> Aim of the exercise: Could you reproduce the entries below, substituting "screen position" for "coordinates" and keeping everything else the same? Omit the pictures from your answer.

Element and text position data
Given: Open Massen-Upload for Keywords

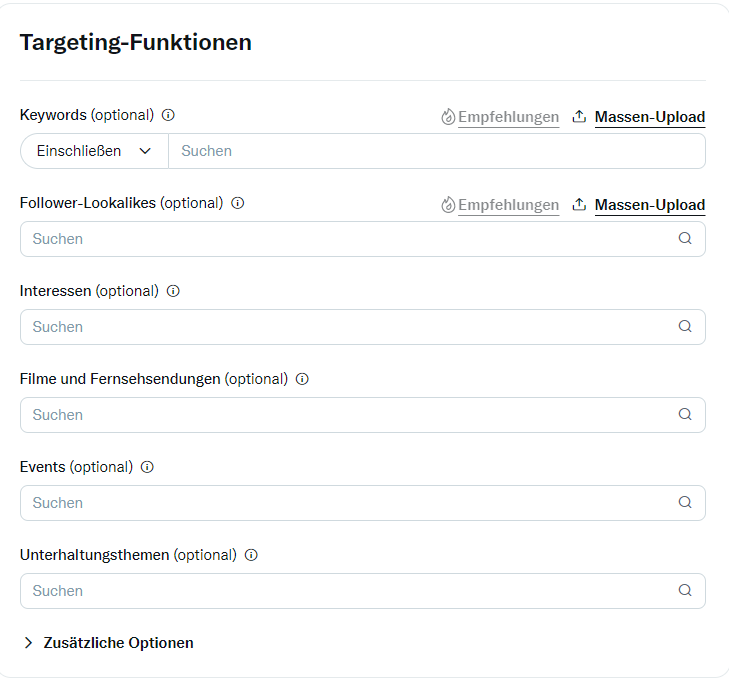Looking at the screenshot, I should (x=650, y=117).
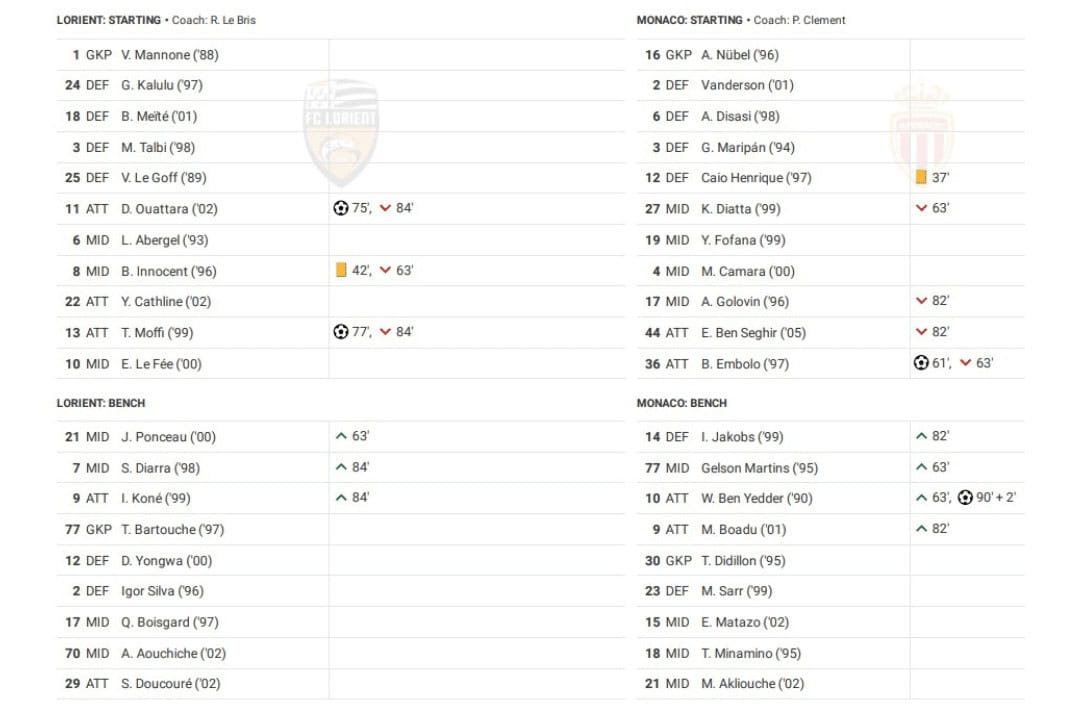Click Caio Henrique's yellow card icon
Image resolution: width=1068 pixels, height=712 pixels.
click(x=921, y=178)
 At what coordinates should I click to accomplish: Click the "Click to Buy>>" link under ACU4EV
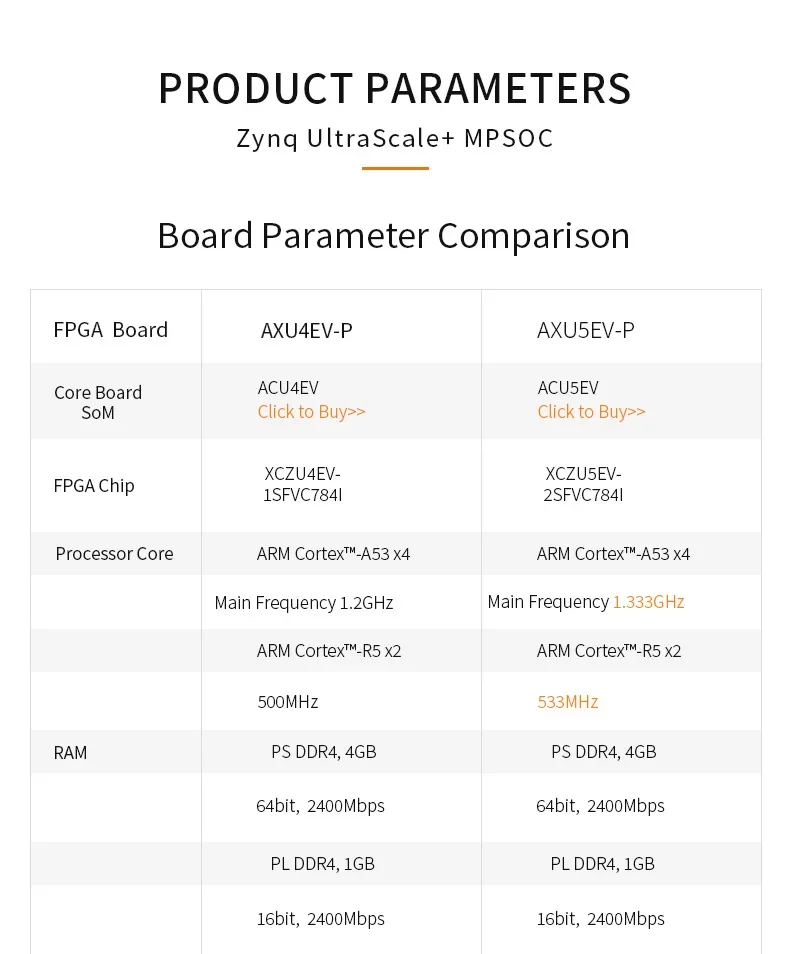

> Expected answer:
Given: Open Massen-Upload for Keywords

Looking at the screenshot, I should (x=650, y=117).
Click Caio Henrique's yellow card icon
Image resolution: width=1068 pixels, height=712 pixels.
click(x=921, y=178)
 At what screen position should I click to accomplish: Click the "Click to Buy>>" link under ACU4EV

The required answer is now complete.